Partners v. U.S.A

Decision Date20 April 2010
Docket NumberNo. CV 09-9061 SVW (FMOx).,CV 09-9061 SVW (FMOx).
PartiesDICHTER-MAD FAMILY PARTNERS, LLP; Philip Dichter; Claudia Gvirtzman Dichter; and Richard H. Gordon, Plaintiffs,v.UNITED STATES of America; Securities Exchange Commission, and Does 1-10, Defendants.
CourtU.S. District Court — Central District of California

COPYRIGHT MATERIAL OMITTED

Philip J. Dichter, Philip J. Dichter Law Offices, Malibu, CA, for Plaintiffs.

Richard M. Gordon, Beverly Hills, CA, pro se.

Jeffrey Paul Ehrlich, United States Department of Justice, Washington, DC, for Defendants.

ORDER GRANTING DEFENDANTS' MOTIONS TO DISMISS FOR LACK OF JURISDICTION [6, 7]

STEPHEN V. WILSON, District Judge.

I. INTRODUCTIONA. BACKGROUND

Plaintiffs were investors in Bernard Madoff's Ponzi scheme.1 Plaintiffs are bringing a Federal Tort Claims Act (“FTCA”) action against the Securities and Exchange Commission (SEC) and the United States (“Government” or Defendant). Plaintiffs assert that the SEC “owes a duty of reasonable due care to all members of the general public including all investors in U.S. financial markets who are foreseeably endangered by its conduct.” (Compl. ¶ 163.) Plaintiffs also assert that the SEC's negligent acts and omissions “caused Madoff's scheme to continue, perpetuate, and expand,” and that the SEC “fail[ed] to terminate Madoff's Ponzi scheme despite its multiple opportunities to do so.” (Compl. ¶ 2; see also Compl. ¶ 164.) Plaintiffs further assert that Plaintiffs here were among those victimized by Madoff. Plaintiffs made their investments in reliance on Madoff's reputation, clean regulatory record, and the SEC's implied stamp of approval.” (Compl. ¶ 8.) Because of the SEC's alleged negligence, Plaintiffs seek to recover their losses from their investments with Madoff.
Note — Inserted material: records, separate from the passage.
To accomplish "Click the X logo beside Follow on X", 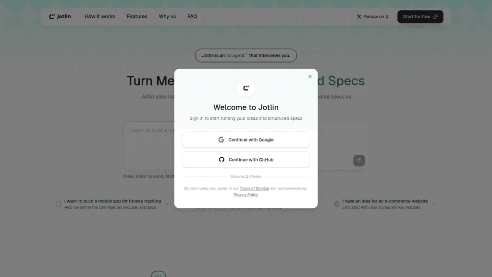I will pyautogui.click(x=359, y=17).
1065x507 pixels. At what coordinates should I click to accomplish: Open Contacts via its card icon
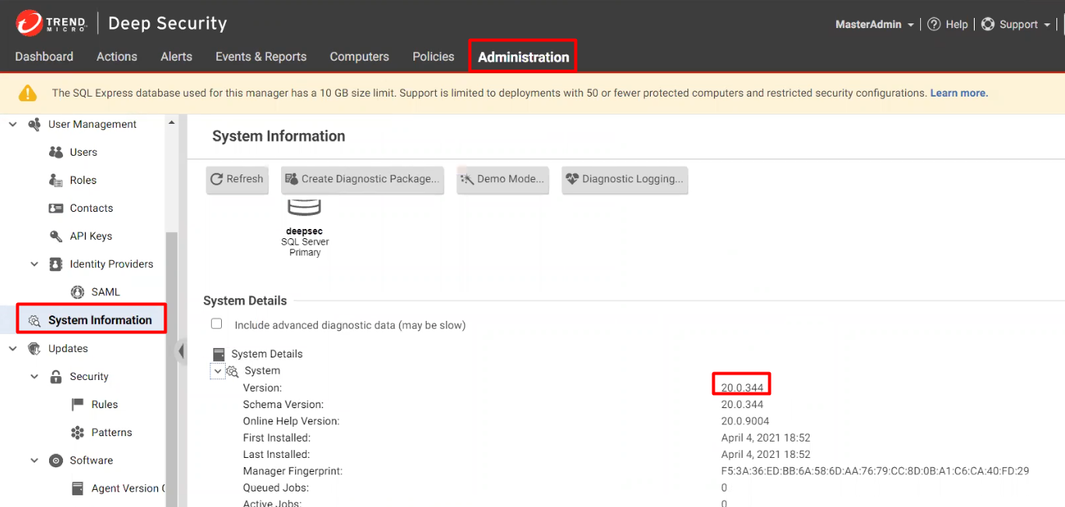[56, 208]
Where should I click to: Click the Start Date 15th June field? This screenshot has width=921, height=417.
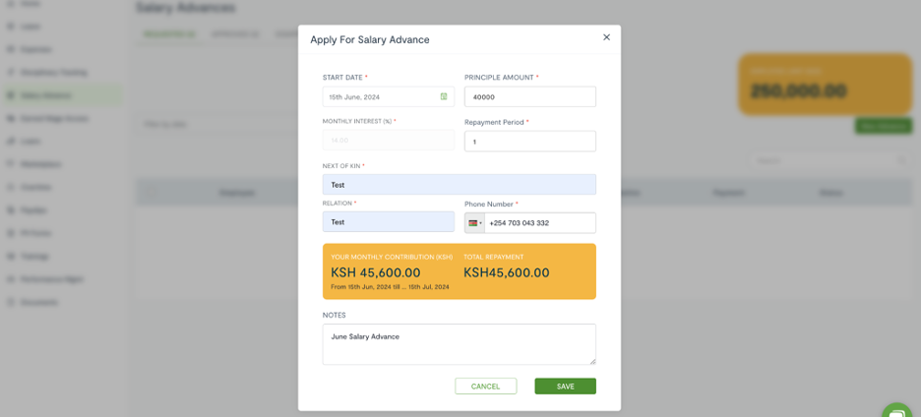(x=389, y=96)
Defendants have brought a pair of Motions to Dismiss, arguing that the Court lacks jurisdiction to hear the claims under the FTCA, 28 U.S.C. § 2674 et seq. Under the “discretionary function exception” to the FTCA, federal courts are barred from adjudicating tort actions arising out of federal officers' discretionary acts. 28 U.S.C. § 2680(a). In brief, officers are only liable if (1) the officers' actions were prescribed by statute, regulation, or policy, or (2) the officers' conduct was not susceptible to analysis on social, economic, or political policy grounds. See United States v. Gaubert, 499 U.S. 315, 322, 111 S.Ct. 1267, 113 L.Ed.2d 335 (1991).2

The Complaint contains over fifty pages of allegations summarizing the SEC's failure to uncover Madoff's fraud. The Complaint also attaches five exhibits, the most substantial of which is the SEC Office of Inspector General's 450-page Investigation of Failure of the SEC to Uncover Bernard Madoff's Ponzi Scheme-Public Version [hereinafter “the Report”], which was released in August 2009. (Compl., Ex. A.) 3 Plaintiffs purport to adopt the “factual allegations or determinations made in the report” by “fully incorporat[ing] by reference” the Report as a part of the Complaint. (Compl. ¶ 1 n. 3.) This request is technically impermissible under Fed.R.Civ.P. 10(c), which only permits the incorporation of a legally operable “written instrument” such as a contract, check, letter, or affidavit. See, e.g., Rennie & Laughlin, Inc. v. Chrysler Corp., 242 F.2d 208, 209 & n. 209 (9th Cir.1957); see also Wright & Miller, 5A Federal Practice & Procedure § 1327 n. 1 (3d ed. 2009 update). In contrast, items such as “newspaper articles, commentaries and editorial cartoons” are not properly incorporated into the complaint by reference. Perkins v. Silverstein, 939 F.2d 463, 467 n. 2 (7th Cir.1991); see also Wright & Miller, 5A Federal Practice & Procedure § 1327 n. 2.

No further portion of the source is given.